■ READING PASSAGE ■
Sunset Swing by Ray Celestin, review: a fitting finale to this hard-boiled, jazzy crime series

Here ends one of the finest achievements of recent crime fiction, Ray Celestin’s City Blues Quartet. The first book, The Axeman’s Jazz, introduced us to black Pinkerton detective Ida Davis, hunting a murderer with the help of her friend Louis Armstrong, against the backdrop of the birth of jazz in the New Orleans of 1919; later instalments took the pair to Chicago and New York, and now the tetralogy comes to rest in Los Angeles in the dying days of 1967.

There’s an appropriately wintry vibe to this concluding volume. Ida has lost confidence in herself and retired; Satchmo is mulling over his doctors’ orders to quit touring. Jazz, once unrivalled as an expression of youthful vigour and experiment, is now irredeemably square.

■ SOURCE DATA ■
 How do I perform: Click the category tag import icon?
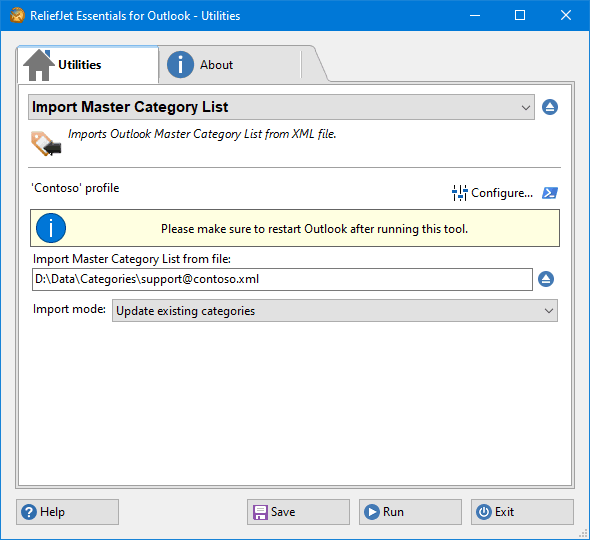pos(46,143)
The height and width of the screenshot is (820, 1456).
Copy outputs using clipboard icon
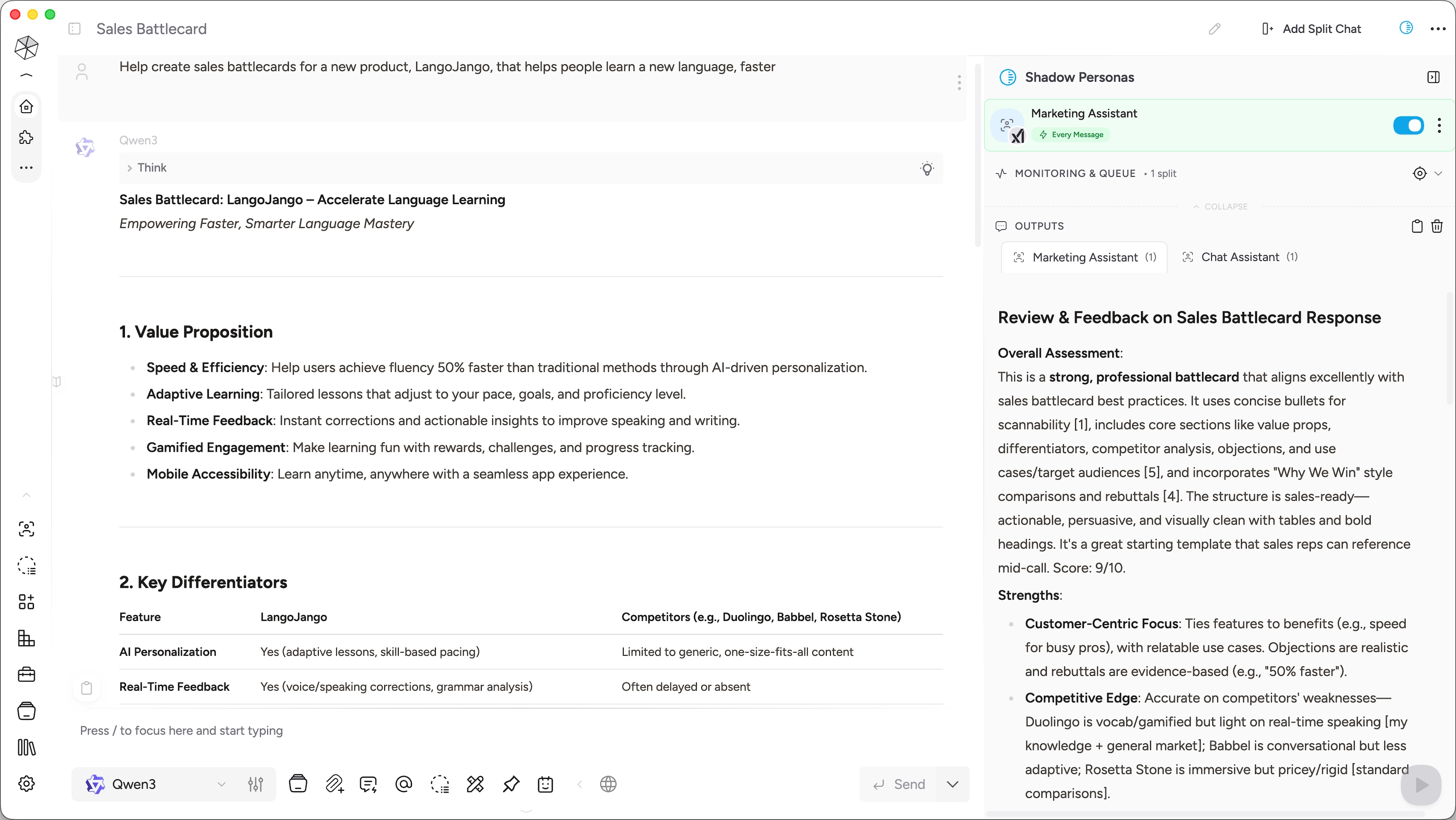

■ DESCRIPTION OF THE TASK ■
Copy out the entire Sunset Swing review word for word.

■ EXERCISE OUTPUT ■
Sunset Swing by Ray Celestin, review: a fitting finale to this hard-boiled, jazzy crime series

Here ends one of the finest achievements of recent crime fiction, Ray Celestin’s City Blues Quartet. The first book, The Axeman’s Jazz, introduced us to black Pinkerton detective Ida Davis, hunting a murderer with the help of her friend Louis Armstrong, against the backdrop of the birth of jazz in the New Orleans of 1919; later instalments took the pair to Chicago and New York, and now the tetralogy comes to rest in Los Angeles in the dying days of 1967.

There’s an appropriately wintry vibe to this concluding volume. Ida has lost confidence in herself and retired; Satchmo is mulling over his doctors’ orders to quit touring. Jazz, once unrivalled as an expression of youthful vigour and experiment, is now irredeemably square.